In Jordan and Beyond, Young People Care — Just Not in the Way You Think
If you ask most young people in Jordan how they feel about politics, you’ll likely get a sigh, a shrug, or a polite “I don’t really follow that stuff.” But dig just a little deeper — maybe over a late-night tea or a group chat conversation after a big news headline — and you’ll hear opinions. Big ones. Smart ones. Passionate ones.
So, if the interest is there, why does “getting involved in politics” still feel so out of reach?
Across the MENA region, young people make up more than half the population. That’s not just a statistic — it’s a superpower. But many of them feel disconnected from formal political spaces: parliament sessions, party platforms, speeches on TV. It’s not that they don’t care. It’s that the conversation doesn’t feel like it includes them — or reflects them.
Let’s unpack why.
“I Don’t Think My Voice Really Matters”
This is one of the most common reasons youth disengage. Whether it’s frustration with bureaucracy, a sense that nothing ever changes, or the feeling that decisions are made “somewhere else,” there’s a quiet disconnect. In some cases, it’s rooted in real past experiences. In others, it’s something young people inherit — from family, media, or their communities.
This isn’t apathy. It’s distance. And rebuilding that connection takes more than voter registration campaigns. It takes trust.
Where’s the Civic Education?
In many schools across the region, “civic education” is taught as theory, not practice. Students might memorize the structure of government or learn the dates of key historical events — but few are asked what they think about public life, or how they might shape it.
By the time they reach university, many students have never participated in a debate, joined a student council, or been encouraged to question how things work. The message, though unspoken, is clear: politics is for the grown-ups.
But what if it wasn’t?
The Social Side of Silence
For a lot of young people, politics feels… awkward. It’s the kind of topic that’s avoided at family dinners, in classrooms, or even in friend groups. Fear of saying “the wrong thing,” offending someone, or crossing invisible lines keeps the conversation quiet.
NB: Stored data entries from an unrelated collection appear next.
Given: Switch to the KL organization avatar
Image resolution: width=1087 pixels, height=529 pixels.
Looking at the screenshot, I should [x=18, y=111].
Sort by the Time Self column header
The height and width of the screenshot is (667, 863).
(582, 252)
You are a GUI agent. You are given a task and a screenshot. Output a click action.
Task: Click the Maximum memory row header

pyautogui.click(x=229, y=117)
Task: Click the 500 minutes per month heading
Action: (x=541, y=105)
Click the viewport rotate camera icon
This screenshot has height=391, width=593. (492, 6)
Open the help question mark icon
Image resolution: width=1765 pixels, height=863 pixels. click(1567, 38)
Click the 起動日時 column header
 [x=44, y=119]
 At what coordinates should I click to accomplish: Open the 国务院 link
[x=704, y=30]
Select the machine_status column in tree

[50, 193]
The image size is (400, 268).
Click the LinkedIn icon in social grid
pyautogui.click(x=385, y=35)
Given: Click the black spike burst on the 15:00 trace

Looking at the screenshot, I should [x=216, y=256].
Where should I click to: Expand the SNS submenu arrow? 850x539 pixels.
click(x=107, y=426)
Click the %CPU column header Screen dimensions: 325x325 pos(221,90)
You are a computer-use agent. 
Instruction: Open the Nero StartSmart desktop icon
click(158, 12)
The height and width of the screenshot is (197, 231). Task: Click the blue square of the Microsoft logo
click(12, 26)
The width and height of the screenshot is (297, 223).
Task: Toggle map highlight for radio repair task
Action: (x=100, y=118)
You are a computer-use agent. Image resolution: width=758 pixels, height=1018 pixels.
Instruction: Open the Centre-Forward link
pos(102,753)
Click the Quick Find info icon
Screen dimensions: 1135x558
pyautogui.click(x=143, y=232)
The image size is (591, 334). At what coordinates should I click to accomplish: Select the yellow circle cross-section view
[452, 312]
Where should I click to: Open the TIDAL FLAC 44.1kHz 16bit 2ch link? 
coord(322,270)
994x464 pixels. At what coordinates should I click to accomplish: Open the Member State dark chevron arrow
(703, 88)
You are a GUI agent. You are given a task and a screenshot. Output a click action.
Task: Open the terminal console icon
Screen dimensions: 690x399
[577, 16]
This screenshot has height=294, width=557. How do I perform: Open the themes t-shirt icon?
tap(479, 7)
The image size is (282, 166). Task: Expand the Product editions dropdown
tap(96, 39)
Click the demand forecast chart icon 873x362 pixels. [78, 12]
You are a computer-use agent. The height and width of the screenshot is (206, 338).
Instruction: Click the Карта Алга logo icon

Add to that social media, where opinions are public and fast-moving, and it’s easy to understand why many young people keep theirs to themselves.
Still, there’s a quiet shift happening — and it’s worth noticing.
A New Kind of Engagement
Not all political action looks like joining a party or running for office. Sometimes it looks like organizing a community clean-up, launching a podcast on social issues, or making a viral reel about fuel prices. Jordanian youth — like many across the region — are starting to find new languages for political expression. Languages rooted in creativity, community, and lived experience.
What we’re seeing isn’t a lack of interest. It’s a redefinition of participation.
The more flexible our systems are — the more open they are to non-traditional forms of input — the more likely young people are to step in, speak up, and stay involved.
Where FNF Stands In
At the Friedrich Naumann Foundation for Freedom, we believe in opening space for exactly this kind of shift. Youth don’t need to be “taught” politics — they need to be invited into it. Through dialogue, through workshops, through platforms that reflect their voices, not just quote them.
Creating safe, inclusive, and modern spaces for youth to engage — even informally — is part of how liberal societies grow. And the earlier this happens, the more confident young people become in shaping the future they want to live in.
So what’s stopping the conversation? Maybe fear. Maybe formality. Maybe just tradition.
But what’s starting it — quietly, creatively, and bravely — is something even stronger: the belief that young voices matter, and that change doesn’t always begin with a speech. Sometimes, it starts with a question.